1. This is an appeal by the plaintiffs in a suit for ejectment of non-occupancy tenants under sections 58 and 63 of the Tenancy Act. The suit was decreed by the Trial Court but has been dismissed by the lower Appellate Court. It is common ground that the plots in suit were held by one Musammat Sugandhia an occupancy-tenant and that the entire rent of the plot was realised by the plaintiffs. On Sugandhia's death the defendants took possession of the plot claiming to have succeeded to Musammat Sugandhia's occupancy tenancy. There was a dispute in the Revenue Courts regarding the entry to be made in the papers with the result that the defendants were recorded as non-occupancy tenants. On the plaintiffs subsequently suing to eject them they changed their ground and alleged that they were in possession as co-sharers. That they have a proprietary share in the village is not in dispute.
2. The learned District Judge has dismissed the suit mainly on the ground that in his opinion the plaintiffs alone were not entitled to sue under Section 194 of the Tenancy Act. He also holds, however; that the defendants took possession of the land as co-sharers. If this latter finding is ore of fact it concludes the appeal. It appears to me, however, that in this case the conclusion at which the learned District Judge has arrived is really a conclusion of law from facts which are practically undisputed. The learned District Judge considers that when Musammat Sugandhia died her holding escheated to the entire proprietary body consisting of no less than 148 co-sharers and that unless a contract of tenancy between the defendants and these 148 co-sharers could be established the defendants could not be treated as tenants of the plot. This reasoning goes in the teeth of the admitted actions of the defendants themselves. When they took possession of the land the character in which they took possession was that of successors to Musammat Sugandhia who was tenant of the land, and the only question in dispute between them and the plaintiffs was whether the tenancy was an occupancy or a non-occupancy one.
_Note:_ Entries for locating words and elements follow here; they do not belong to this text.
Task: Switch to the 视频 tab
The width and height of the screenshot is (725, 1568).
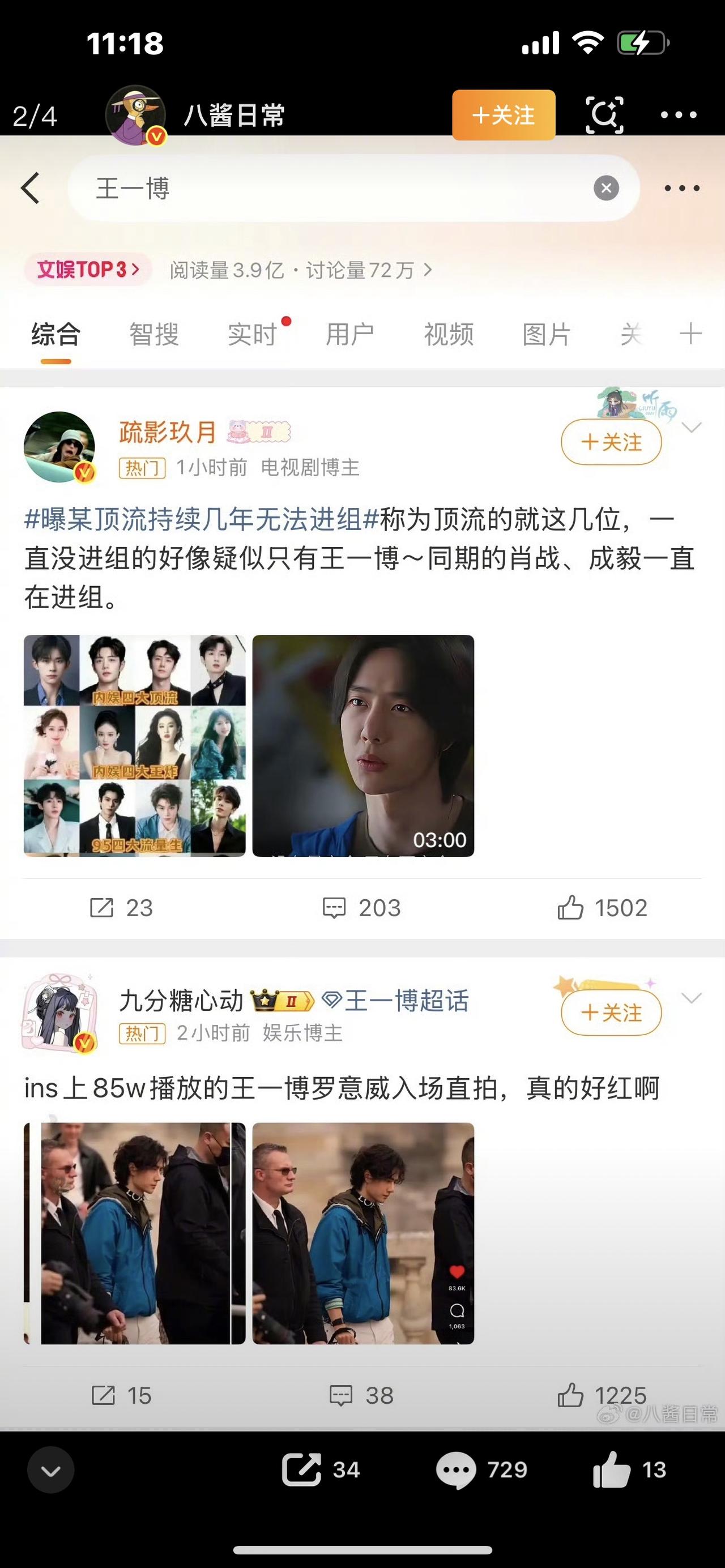Action: click(449, 334)
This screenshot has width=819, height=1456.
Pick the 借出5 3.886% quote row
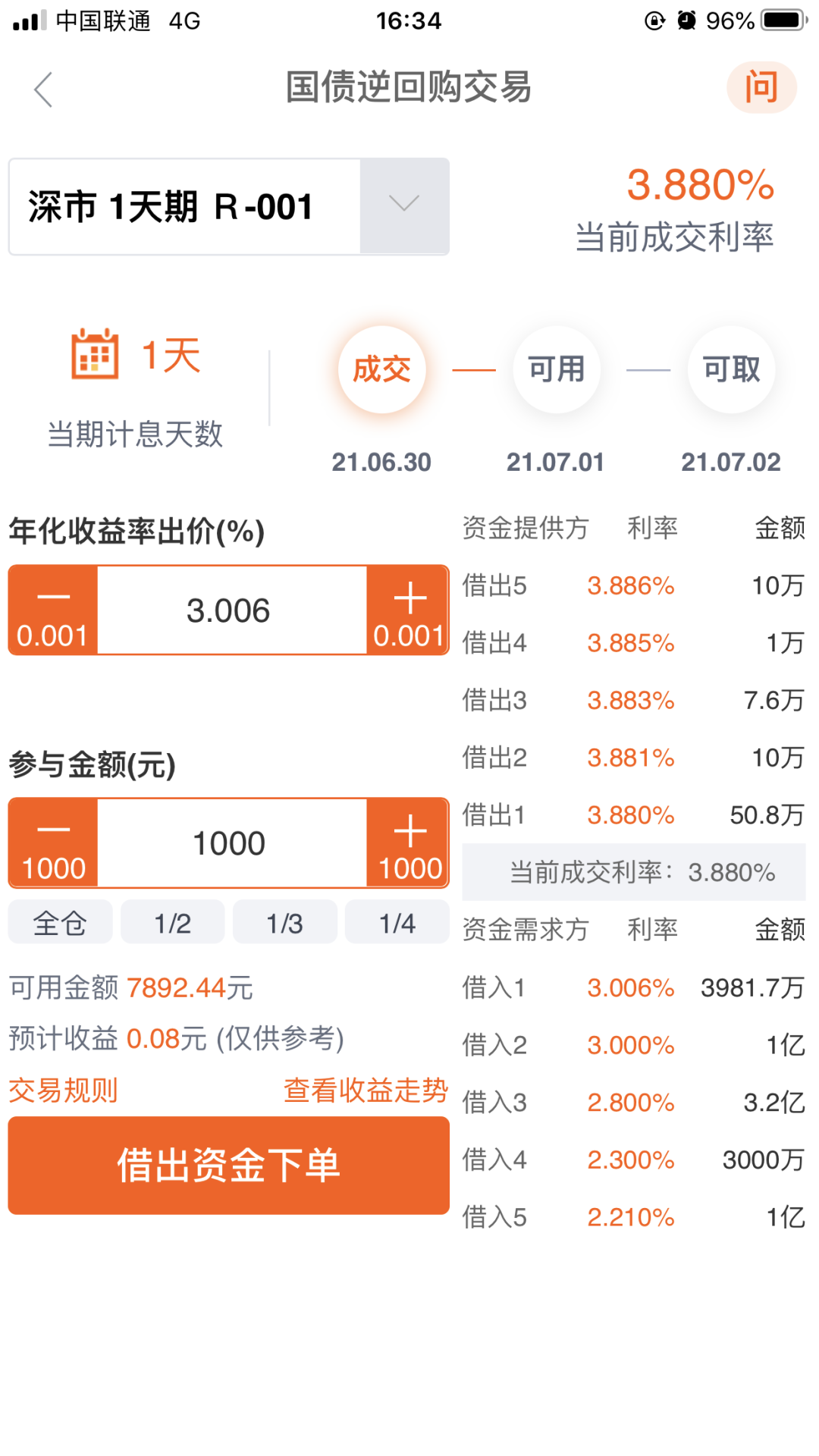[632, 585]
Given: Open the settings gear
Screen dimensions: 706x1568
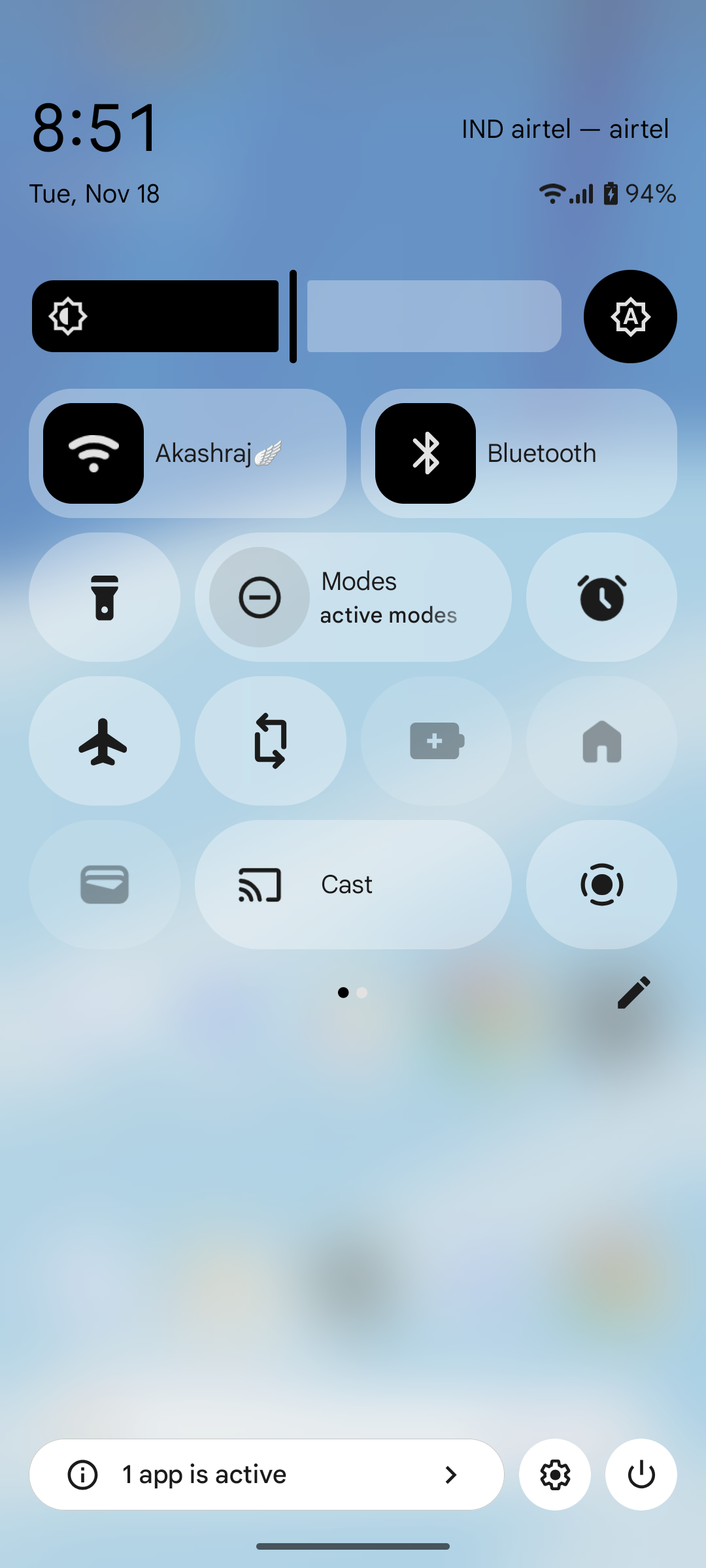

3. The finding as to the right of the plaintiff to sue is also, in my opinion, legally unsound. Indeed if the view taken by learned Judge were correct it would be impossible for all the zemindars to arrange for cultivation at all in the eastern districts were the number of co-sharers sometimes amounts to hundreds. In this case it is stated by the learned District Judge in his judgment that there are 148 co-sharers. In this state of things an informal partition between the co-sharers is the only means by which the rent can be realised and the revenue paid. Such a partition or phatbanai is in existence in this village and as stated by the Trial Court is formally recorded in the wajib-ul-arz which says:
Each co-sharer by a verbal phatbandi which is in force for a long time collects rent of his own share separately from the tenants.' When the learned Judge says that there has been no partition he means that there has been no formal partiti on carried out under the provisions of Chapter VII of the Land Revenue Act; but a phatbandi of this kind which has been in force for over forty years (the wajib-ul-arz is dated 1881) is quite sufficient to entitle the co-sharer in whose share particular plots fall to collect the rents and eject the tenants of those plots, and the land is not removed from his share merely because a particular tenant happens to die without heirs.
4. The learned Judge's decree is clearly erroneous and I set it aside and restore the decree of the Trial Court with costs in all Courts.
5. I have not thought it necessary to discuss the preliminary plea that no appeal lay to the Court below because there is no substance in it. A question of proprietary right was clearly raised within the meaning of Section 177(b).